In 15 years the Earth has accumulated more heat than absorbed in the previous 45 years

(sustainabilityenvironment.com) – Can warming of the oceans change the global climate in ways we do not expect? It is the question at the center of a study published in Earth System Science Data. It starts from a fact that is catching on with climate scientists: the surface temperature of the seas this year has set a new record, and we are not yet sure why it happened. Nor how this event can interact with other climatic phenomena, starting from El Niño.

Where does ocean warming come from?

The most worrying aspect is that this heating is incredibly fast. To quantify it, the authors of the study started from the energy imbalance of the Earth, that is the difference between the amount of heat that the Planet receives from the Sun and what is reflected in space.
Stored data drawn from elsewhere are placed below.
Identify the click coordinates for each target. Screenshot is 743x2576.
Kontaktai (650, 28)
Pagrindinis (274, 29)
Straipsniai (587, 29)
Most of the solar radiation, 89 percent, is absorbed by the ocean masses. The result: in 15 years we have doubled the Earth’s energy balance. The amount of heat absorbed in the last three decades is almost equal to that retained in the previous 45 years. And in the last 40 years the warming of the oceans is increased of +0.6°C, two thirds of the recorded total increment from 1850 to today (+0.9°C). Between 1971 and 2020, the heating rate averaged 0.48±0.1 W m2. But since 2005 the value has risen to 0.76±0.2 W m2.

A key climate indicator

What does it depend on? Is there the hand of man or is it just a phenomenon linked to the natural variability of the Planet? Or a mix of the two causes? Scientists do not yet have an answer, but, data in hand, stress that the Earth’s energy balance should automatically enter among the indicators used by climate diplomacy to calculate the results on emissions and calibrate future actions.

read also Water, bacteria, CO2: warming oceans damage climate

The Earth’s energy imbalance is the most fundamental global climate indicator that the scientific community and the public can use as a measure of how well the world is doing in the task of bringing anthropogenic climate change under control”, write the authors. “Moreover, this indicator is highly complementary to others already established, such as the global average surface temperature, as it represents a robust measure of the rate of climate change and the future one to which we are already bound today“.